Sunday, January 11, 2009

Angels and ice cream

While riding back home from Coldstone (finally got around to using my birthday gift certificate), I noticed one of my old bikes parked at a bike rack. I sold 4 bikes in 2007 via Craigslist, and this was the first one I have seen post-sale. Very little had been changed since I sold it; same tires, same mismatched brakes (sidepull front and centerpull rear), and the angel sticker.

On a visit to Santa Fe, a woman approached me and asked if I believed in angels. I was a little caught off-guard, but answered that yes I do believe in angels. Satisfied by the answer, she gave me a 0.5 by 1 cm sticker (and one to Jill also) for protection. I stuck mine to the back side of the seat tube just below the seat stays. Jill placed hers somewhere, but I think it fell off.

I wonder if I still get the benefit of the sticker since it was given to me? Or does the new rider (or any of his friends) benefit, though he/they might not know it exists? My friend Dave thinks that it's inevitable that bike riders will get in a bike wreck some day.
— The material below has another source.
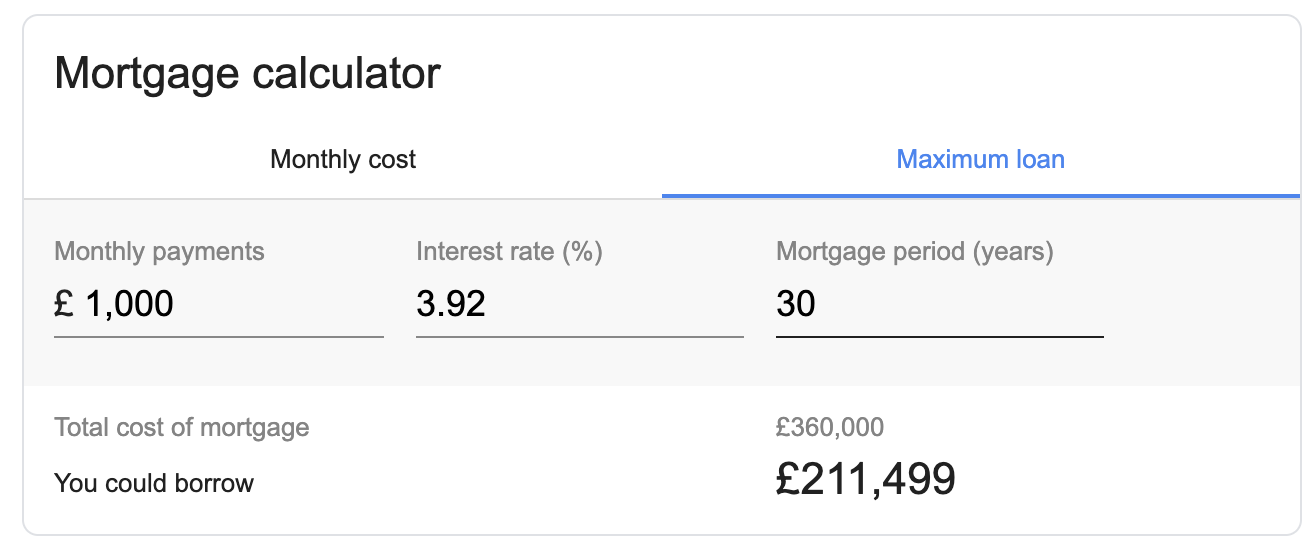Click the blue underline beneath Maximum loan
This screenshot has width=1314, height=544.
pyautogui.click(x=980, y=196)
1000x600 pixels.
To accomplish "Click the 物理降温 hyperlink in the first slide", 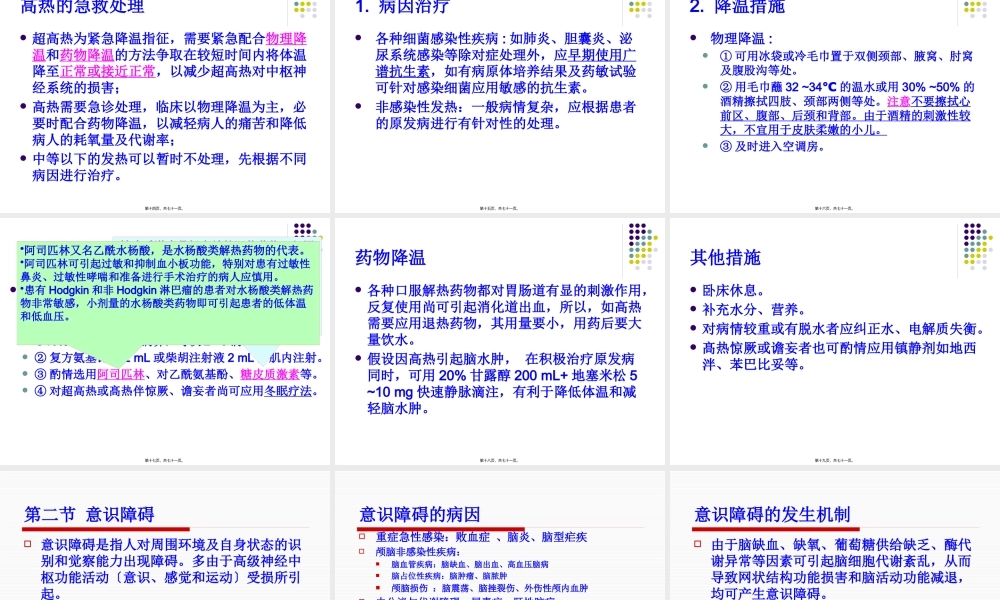I will pos(286,39).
I disagree. I hope that I'm right.

On Saturday, I decided to join the club ride from my favorite local bike shop. In my mind, a group ride will be a fun time of cruising smoothly in a paceline, enjoying the draft of a large number of people until one takes a pull in the front. Instead, it was more of a disjointed slug of people that stopped to wait periodically for the dropped riders only to drop them again straight away. But my dream lives on!


I talked to a young man that admired my big boy blue bike. I told him that I liked his older bike frame with new components. This got him to explain that he had to replace the fork and who knows what else due to a crash. He was riding down Comanche (that's our road) perhaps using his clip-on aerobars (details are fuzzy for good reason) when a car made a left turn in front of him. He supermanned through the closed passenger window, cutting his face and breaking his back and something else (I forget).


I'm always curious to know how crashes happen, partly to not repeat them myself and partly for the same reason people slow to look at car crashes. In this particular case, I suggest that though the car driver was technically at fault, better awareness by the rider could have prevented it. Not getting hurt is much better than not being at fault. Separate turn lanes are present on Comanche for all roads, so a rider should take note whenever a car enters one. Also, riding on aerobars is not such a good idea when cars are present because the brake levers take time to grab.


Finally, I had a 70 minute phone interview this morning for a very challenging job. I feel good about my performance, but my experience does not line up perfectly with their projects. We shall see.